Como qualquer idealista, gosto de sonhar que tudo aquilo que tenho aqui poderia ser, de alguma forma, transportado para uma melhor cultura de trabalho em Portugal: o reconhecimento e apreciação diária, a flexibilidade de horários, o contacto próximo e rotineiro com as chefias, a partilha de ideias, a procura do bem comum (empresarial) e a possibilidade de crescimento a curto prazo (algo que damos como adquirido). Mas sempre que termino uma conversa de Skype com a família ou meras conversas de rotina com amigos dou-me conta que essa realidade está ainda muito muito distante. Vejo claramente que pouca coisa mudou, que a cultura do “eu” suplanta ainda a cultura do “nós”, que a tal “humanização” do trabalho ainda se encontra longe de existir e que o conceito de “escravização moderna” ainda se repercute, sem que nada nem ninguém faça alguma coisa para o alterar.

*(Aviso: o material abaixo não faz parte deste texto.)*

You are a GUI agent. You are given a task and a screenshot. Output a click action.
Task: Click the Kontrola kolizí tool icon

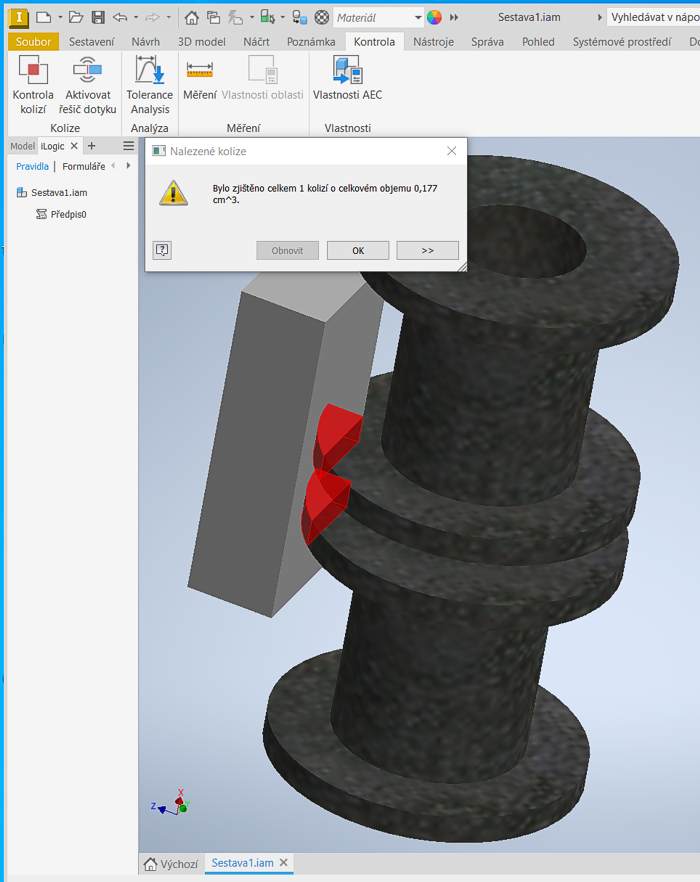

Todos os dias me pergunto o que aconteceria se decidisse voltar, que tipo de barreiras encontraria e se seria viável trocar o certo pelo incerto, arriscar mais uma vez em voltar para um lugar, um país, que é o meu. Para ser sincero, sinto-me tentado a fazê-lo e quero acreditar que existe uma mudança no novo paradigma geracional, com a introdução de novos modelos de gestão nas inúmeras stratupsque hoje proliferam por Portugal. Serei lunático por pensar isso? Espero que sim.
É finalmente hora de deixar a empresa. Tal como a hora de entrada, a hora de saída também é relativizada. Não importa que se acabe às 6, 7 ou mesmo às 8 da noite. O que importa é que o trabalho esteja feito, e bem. Da minha zona do escritório, sou o último a sair. Não importa, penso. A sensação de dever cumprido está presente e é algo de que não abdico. Olho à minha volta e saindo pelos corredores espelhados, pergunto-me se serei merecedor de trabalhar numa empresa como esta. Não existe um dia em que não o pense. Também reflicto em como seria a minha vida se não tivesse saído de Portugal, o que teria acontecido com os meus sonhos, com as minhas ambições ou com as viagens que nunca poderia ter feito e as experiências que nunca teria vivido. Não encontro resposta, obviamente. A saudade é muita, mas, olhando para trás e vendo tudo aquilo a que “me” arrisquei e consegui, estes pensamentos e reflexões são sempre substituídos por uma motivação: a motivação de ser cada dia melhor e de, num dia não muito distante, poder voltar para perto daqueles que amo. Sei que não será certamente amanhã, mas esperançoso, apenas ambiciono que não seja nunca!